> Records for this task:
--*--

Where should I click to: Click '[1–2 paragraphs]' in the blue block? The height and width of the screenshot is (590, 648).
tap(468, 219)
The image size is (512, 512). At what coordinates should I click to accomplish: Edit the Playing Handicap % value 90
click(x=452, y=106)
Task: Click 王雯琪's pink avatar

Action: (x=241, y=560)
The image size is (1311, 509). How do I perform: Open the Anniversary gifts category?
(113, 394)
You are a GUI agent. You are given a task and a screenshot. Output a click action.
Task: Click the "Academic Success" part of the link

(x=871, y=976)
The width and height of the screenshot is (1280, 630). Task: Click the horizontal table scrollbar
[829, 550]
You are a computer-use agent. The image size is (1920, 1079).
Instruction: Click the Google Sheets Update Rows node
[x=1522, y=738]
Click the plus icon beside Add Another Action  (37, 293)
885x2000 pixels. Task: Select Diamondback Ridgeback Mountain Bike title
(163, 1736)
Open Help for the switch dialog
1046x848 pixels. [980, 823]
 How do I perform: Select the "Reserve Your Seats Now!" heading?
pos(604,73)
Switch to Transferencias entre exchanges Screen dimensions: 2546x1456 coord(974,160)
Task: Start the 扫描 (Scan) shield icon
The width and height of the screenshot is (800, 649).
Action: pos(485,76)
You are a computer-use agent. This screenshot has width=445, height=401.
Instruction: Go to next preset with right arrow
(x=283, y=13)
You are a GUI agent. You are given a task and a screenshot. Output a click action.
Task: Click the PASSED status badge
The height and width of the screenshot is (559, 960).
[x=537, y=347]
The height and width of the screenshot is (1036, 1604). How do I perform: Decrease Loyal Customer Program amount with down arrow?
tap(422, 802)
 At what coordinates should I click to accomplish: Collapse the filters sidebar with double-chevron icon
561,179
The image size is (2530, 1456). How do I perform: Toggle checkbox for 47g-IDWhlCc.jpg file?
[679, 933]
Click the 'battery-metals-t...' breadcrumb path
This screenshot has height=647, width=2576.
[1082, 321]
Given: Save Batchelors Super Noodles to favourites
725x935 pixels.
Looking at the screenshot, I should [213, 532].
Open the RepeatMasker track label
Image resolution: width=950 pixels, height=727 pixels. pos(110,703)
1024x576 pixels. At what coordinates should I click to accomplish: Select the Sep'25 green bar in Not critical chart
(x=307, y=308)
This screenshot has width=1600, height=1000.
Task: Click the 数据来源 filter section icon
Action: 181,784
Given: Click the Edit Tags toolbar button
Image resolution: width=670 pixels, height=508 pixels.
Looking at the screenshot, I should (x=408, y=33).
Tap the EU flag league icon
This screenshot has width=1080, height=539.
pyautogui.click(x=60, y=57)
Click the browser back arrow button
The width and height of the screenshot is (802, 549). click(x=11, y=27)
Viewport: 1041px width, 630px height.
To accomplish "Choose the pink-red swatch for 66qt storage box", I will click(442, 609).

--*--

> Stated task: Arrange the data above as a JSON list of strings, with each line as its own string. Leave out blank lines.

> Response to the task:
[
  "Where should I click to: Click '[1–2 paragraphs]' in the blue block? The height and width of the screenshot is (590, 648).",
  "tap(468, 219)",
  "The image size is (512, 512). At what coordinates should I click to accomplish: Edit the Playing Handicap % value 90",
  "click(x=452, y=106)",
  "Task: Click 王雯琪's pink avatar",
  "Action: (x=241, y=560)",
  "The image size is (1311, 509). How do I perform: Open the Anniversary gifts category?",
  "(113, 394)",
  "You are a GUI agent. You are given a task and a screenshot. Output a click action.",
  "Task: Click the \"Academic Success\" part of the link",
  "(x=871, y=976)",
  "The width and height of the screenshot is (1280, 630). Task: Click the horizontal table scrollbar",
  "[829, 550]",
  "You are a computer-use agent. The image size is (1920, 1079).",
  "Instruction: Click the Google Sheets Update Rows node",
  "[x=1522, y=738]",
  "Click the plus icon beside Add Another Action  (37, 293)",
  "885x2000 pixels. Task: Select Diamondback Ridgeback Mountain Bike title",
  "(163, 1736)",
  "Open Help for the switch dialog",
  "1046x848 pixels. [980, 823]",
  " How do I perform: Select the \"Reserve Your Seats Now!\" heading?",
  "pos(604,73)",
  "Switch to Transferencias entre exchanges Screen dimensions: 2546x1456 coord(974,160)",
  "Task: Start the 扫描 (Scan) shield icon",
  "The width and height of the screenshot is (800, 649).",
  "Action: pos(485,76)",
  "You are a computer-use agent. This screenshot has width=445, height=401.",
  "Instruction: Go to next preset with right arrow",
  "(x=283, y=13)",
  "You are a GUI agent. You are given a task and a screenshot. Output a click action.",
  "Task: Click the PASSED status badge",
  "The height and width of the screenshot is (559, 960).",
  "[x=537, y=347]",
  "The height and width of the screenshot is (1036, 1604). How do I perform: Decrease Loyal Customer Program amount with down arrow?",
  "tap(422, 802)",
  " At what coordinates should I click to accomplish: Collapse the filters sidebar with double-chevron icon",
  "561,179",
  "The image size is (2530, 1456). How do I perform: Toggle checkbox for 47g-IDWhlCc.jpg file?",
  "[679, 933]",
  "Click the 'battery-metals-t...' breadcrumb path",
  "This screenshot has height=647, width=2576.",
  "[1082, 321]",
  "Given: Save Batchelors Super Noodles to favourites",
  "725x935 pixels.",
  "Looking at the screenshot, I should [213, 532].",
  "Open the RepeatMasker track label",
  "Image resolution: width=950 pixels, height=727 pixels. pos(110,703)",
  "1024x576 pixels. At what coordinates should I click to accomplish: Select the Sep'25 green bar in Not critical chart",
  "(x=307, y=308)",
  "This screenshot has width=1600, height=1000.",
  "Task: Click the 数据来源 filter section icon",
  "Action: 181,784",
  "Given: Click the Edit Tags toolbar button",
  "Image resolution: width=670 pixels, height=508 pixels.",
  "Looking at the screenshot, I should (x=408, y=33).",
  "Tap the EU flag league icon",
  "This screenshot has width=1080, height=539.",
  "pyautogui.click(x=60, y=57)",
  "Click the browser back arrow button",
  "The width and height of the screenshot is (802, 549). click(x=11, y=27)",
  "Viewport: 1041px width, 630px height.",
  "To accomplish \"Choose the pink-red swatch for 66qt storage box\", I will click(442, 609)."
]